TIFF 2015: Maggie’s Plan Review

Special Presentations

Actress Greta Gerwig has become known for playing scattered characters somewhat adrift in their lives, so casting her as a woman with her shit together enough to voluntarily enter into single motherhood almost goes against type. Director Rebecca Miller’s Maggie’s Plan is initially about Gerwig’s character, a college professor, arranging artificial insemination so that she may conquer another of life’s goals, partner or no partner. Obviously, if everything were to just go according to plan, that wouldn’t make for much of a movie.

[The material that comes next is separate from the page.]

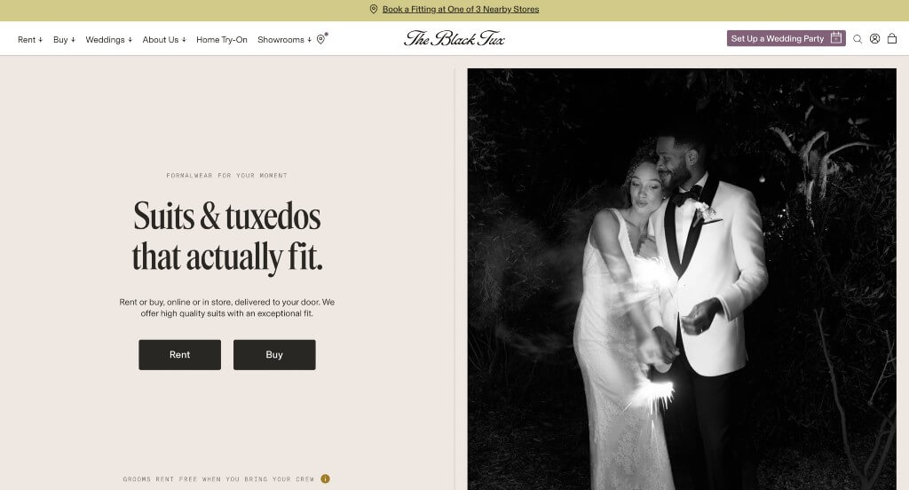Expand the Showrooms dropdown
Viewport: 909px width, 490px height.
tap(284, 40)
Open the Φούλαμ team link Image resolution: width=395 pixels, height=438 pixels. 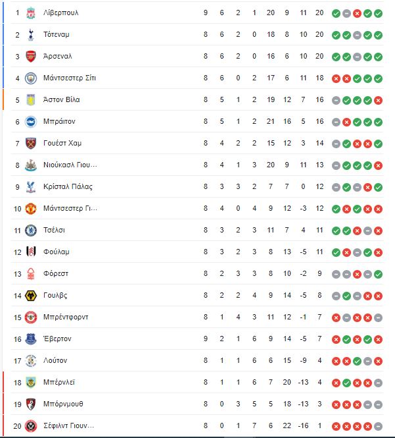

The wrench in Maggie’s plan comes in the form of John (Ethan Hawke), a new part-timer at the school who is known as “the bad boy of fictocritical anthropology.” John is married to an even more accomplished scholar (Julianne Moore), who doesn’t have much time or interest in his attempts at completing his first novel. But when Maggie takes an interest, their intellectual affair quickly grows into much more.

While it may not sound like it from the story, Maggie’s Plan is primarily a comedy in the vein of Woody Allen’s satires of New York intellectuals and their often crisscrossing love lives. Every cast member brings something to the table. Gerwig proves that she doesn’t have to be awkward or clumsy to be likeable, Hawke is perfectly cast as the boyishly naive academic, and Julianne Moore hasn’t been this funny since The Big Lebowski. Bill Hader and Maya Rudolph also lend their comedic talents as the consistently bickering yet stable married friends.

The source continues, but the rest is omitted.